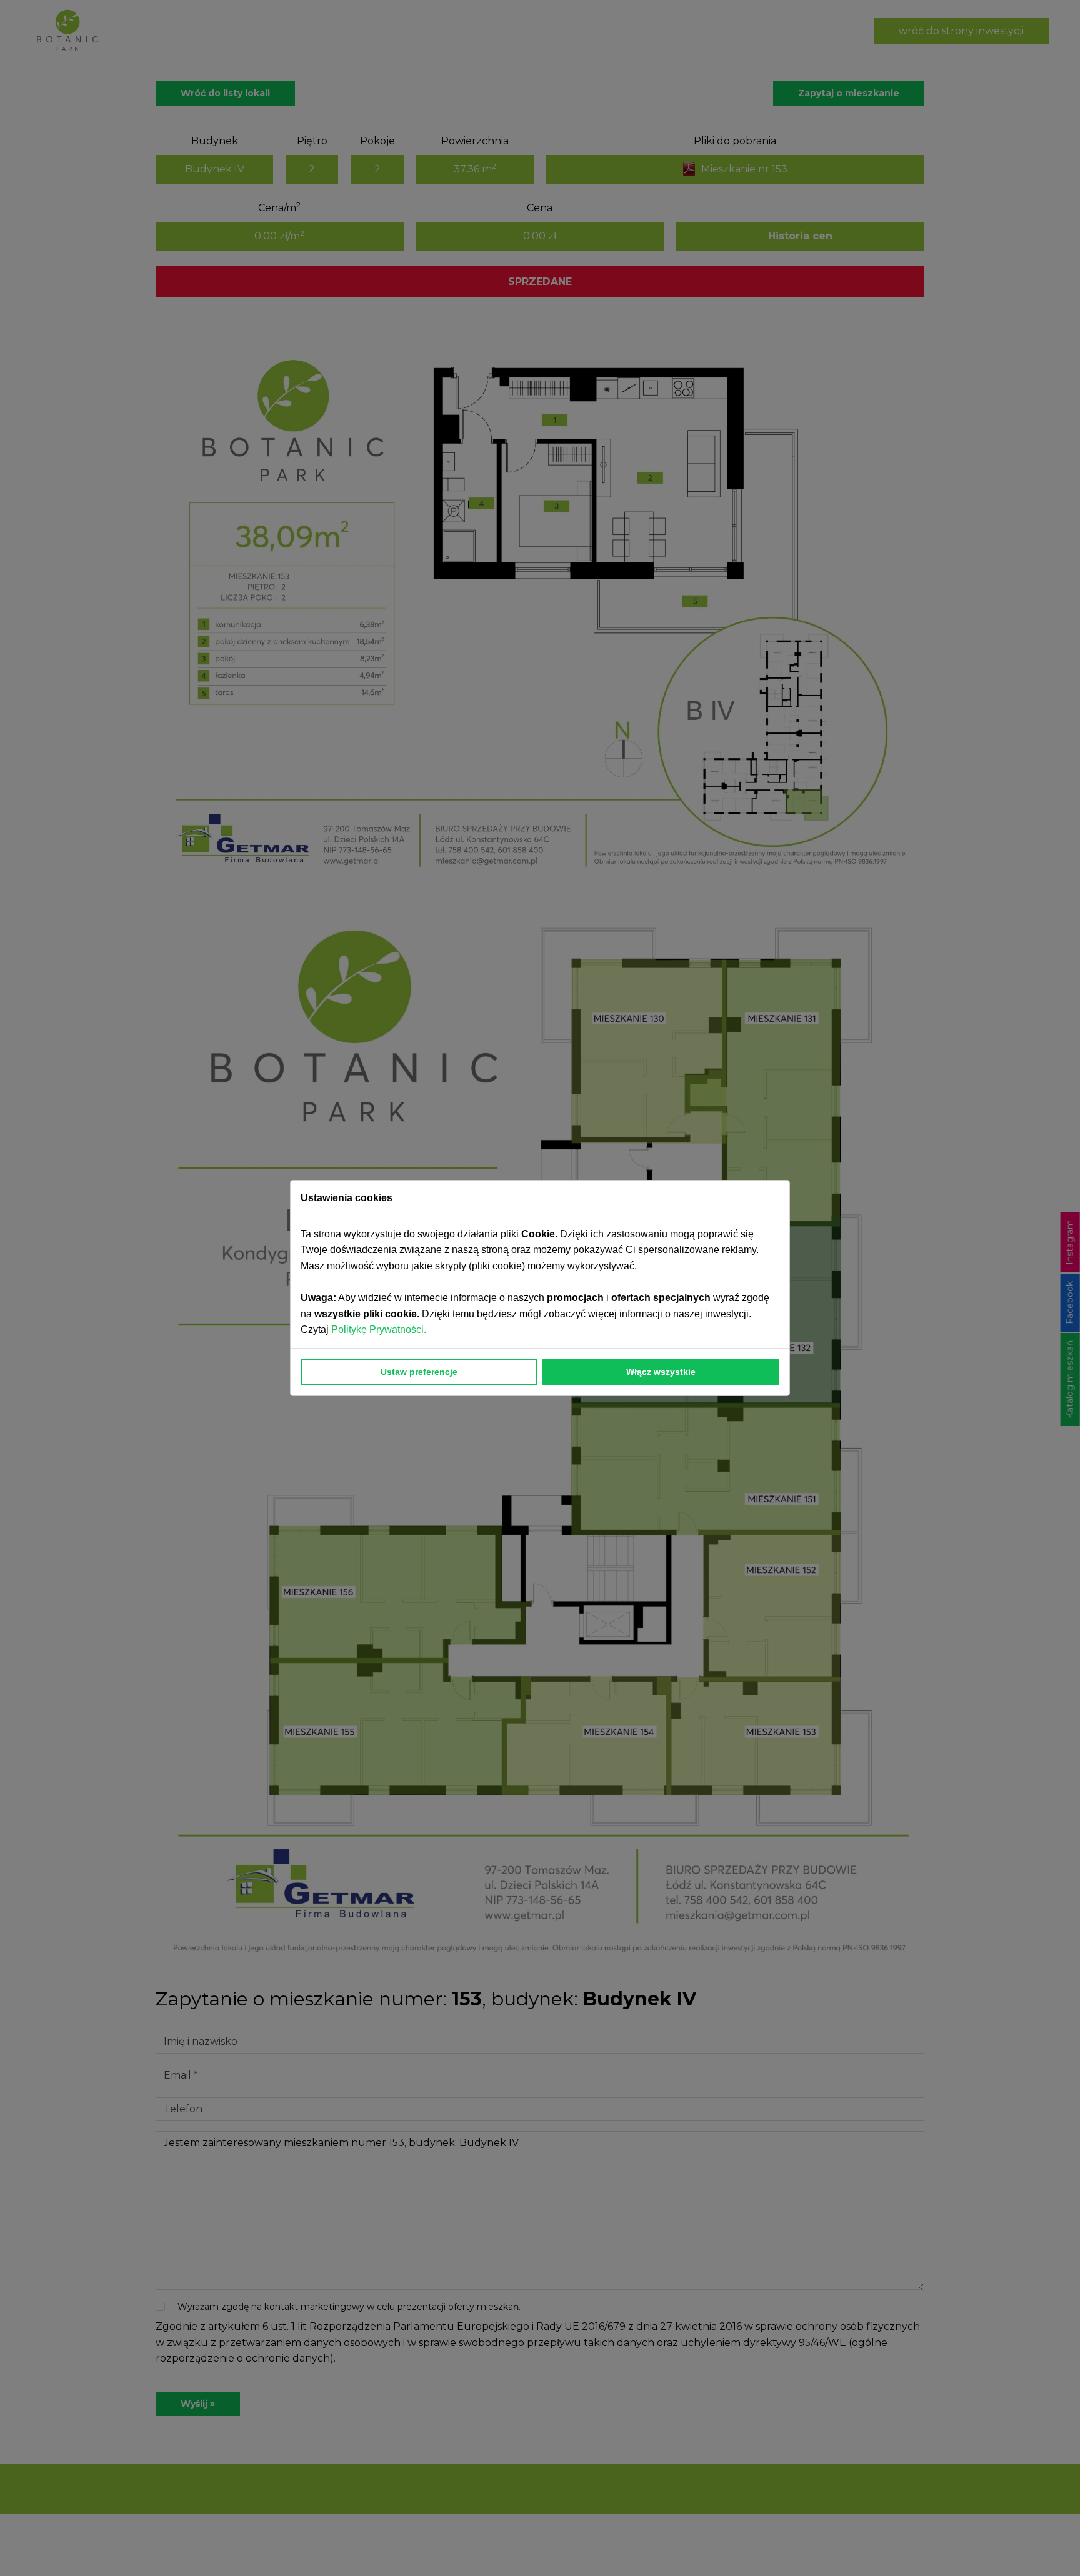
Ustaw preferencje (419, 1372)
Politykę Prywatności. (380, 1329)
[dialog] (540, 1288)
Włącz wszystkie (661, 1372)
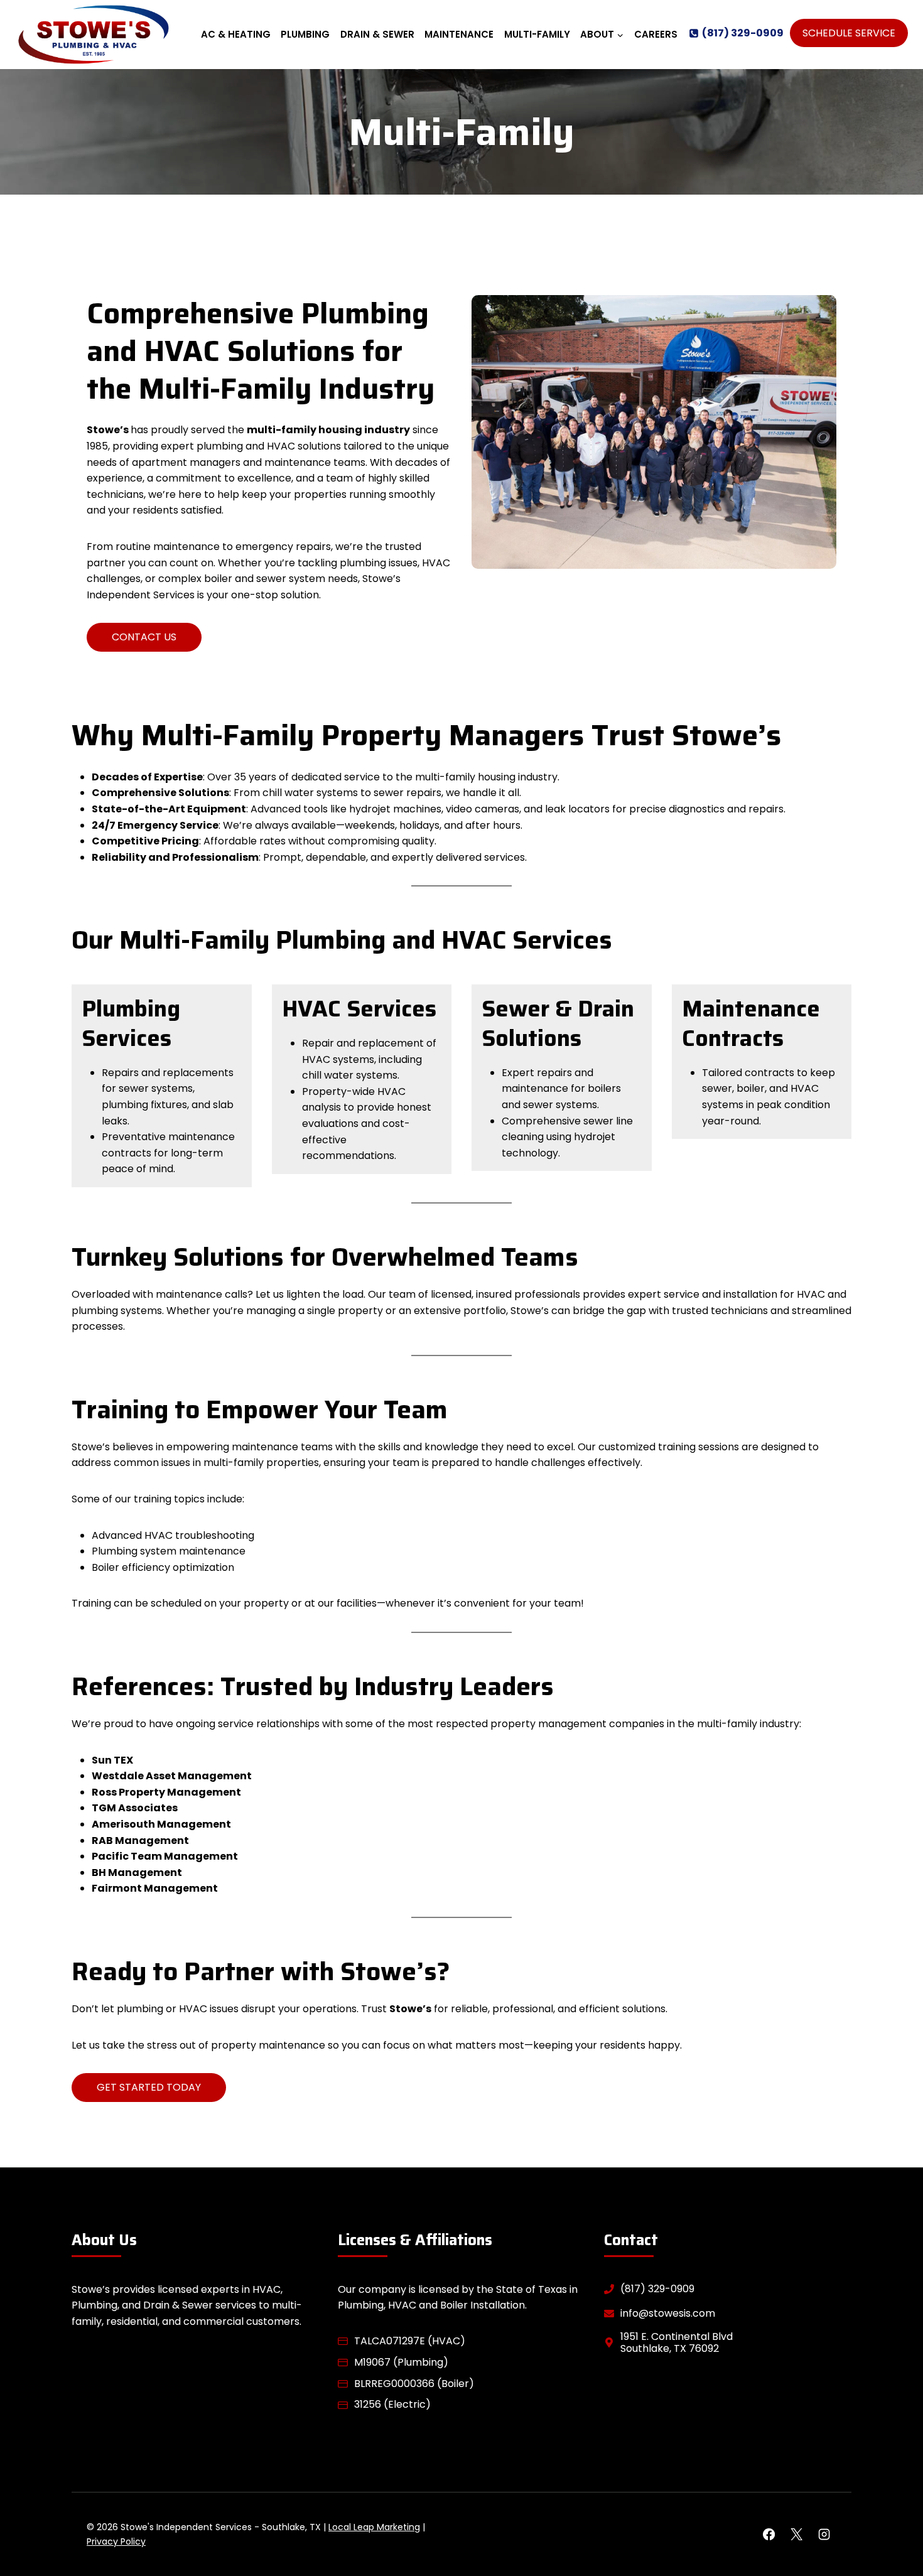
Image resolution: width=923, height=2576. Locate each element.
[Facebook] (768, 2534)
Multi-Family (537, 34)
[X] (796, 2534)
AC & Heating (236, 34)
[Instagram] (824, 2534)
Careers (655, 34)
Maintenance (459, 34)
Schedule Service (848, 33)
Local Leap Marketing (374, 2527)
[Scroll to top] (892, 2526)
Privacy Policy (116, 2541)
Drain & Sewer (377, 34)
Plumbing (305, 34)
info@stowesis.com (667, 2313)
---
> [About this exercise]: Output the lines from the one with "Privacy Policy (116, 2541)" through the end of the records above, exactly, including both ends, and nothing besides.

> [Solution below]:
Privacy Policy (116, 2541)
Drain & Sewer (377, 34)
Plumbing (305, 34)
info@stowesis.com (667, 2313)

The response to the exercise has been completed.